1. A high-molecular-weight recombinant silk or silk-like protein having a structure in which a peptide having a glycine content of 10% or more is repeated 64-160 times.

2. The high-molecular-weight recombinant silk or silk-like protein according to claim 1, having a structure in which the peptide is repeated 80-160 times.

3. The high-molecular-weight recombinant silk or silk-like protein according to claim 1, having a structure in which the peptide is repeated 96-160 times.

4. The high-molecular-weight recombinant silk or silk-like protein according to claim 1, wherein the peptide is a repeating peptide constituting a protein selected from the group consisting of dragline silk, elastin, silk fibroin, byssus, flagelliform silk and collagen.

5. The high-molecular-weight recombinant silk or silk-like protein according to claim 1, wherein the peptide has one of the amino acid sequences of SEQ ID NO: 1 to 11.

6. The high-molecular-weight recombinant silk or silk-like protein according to claim 5, repeating an amino acid sequence having a homology of at least 90% with the peptide.

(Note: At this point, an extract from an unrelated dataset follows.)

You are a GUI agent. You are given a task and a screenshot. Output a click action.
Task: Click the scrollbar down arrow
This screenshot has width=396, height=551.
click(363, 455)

7. A high-molecular-weight recombinant silk protein having a structure in which a peptide of SEQ ID NO: 1 is repeated 64-160 times, and having a molecular weight of 192.8-482 kDa.

8. A method for preparing a high-molecular-weight recombinant silk or silk-like protein, comprising co-expressing a gene encoding recombinant silk or silk-like protein according to claim 1 with a nucleotide sequence encoding glycine tRNA in bacteria.

9. The method according to claim 8, wherein the bacteria is E. coli.

10. A method for preparing a micro-sized or nano-sized spider silk or spider silk-like fiber, comprising spinning a dope solution containing the high-molecular-weight recombinant silk or silk-like protein according to claim 1.

11. The method according to claim 10, comprising wet-spinning a dope solution containing 20-80% (w/v) of a recombinant silk or silk-like protein.

12. The method according to claim 11, wherein the dope solution is spun in a liquid bath.

13. The method according to claim 12, wherein the liquid bath contains a liquid selected from the group consisting of methanol, ethanol, isopropanol, acetonitrile, water and aqueous ammonium sulfate.

14. A micro-sized or nano-sized spider silk or spider silk-like fiber prepared by the method according to claim 10.

15. A method for preparing a micro-sized or nano-sized spider silk fiber, comprising spinning a dope solution containing the high-molecular-weight recombinant silk protein according to claim 7.

16. A micro-sized or nano-sized spider silk fiber prepared by the method according to claim 15.

17. The micro-sized or nano-sized spider silk fiber according to claim 16, wherein the spider silk fiber has at least 252 MPa tenacity, at least 10.14 GPa Young's modulus, and at least 4.31% breaking strain.

18. A method for preparing a high-molecular-weight recombinant silk or silk-like protein, comprising co-expressing a gene encoding recombinant silk or silk-like protein according to claim 2 with a nucleotide sequence encoding glycine tRNA in bacteria.

19. A method for preparing a micro-sized or nano-sized spider silk or spider silk-like fiber, comprising spinning a dope solution containing the high-molecular-weight recombinant silk or silk-like protein according to claim 2.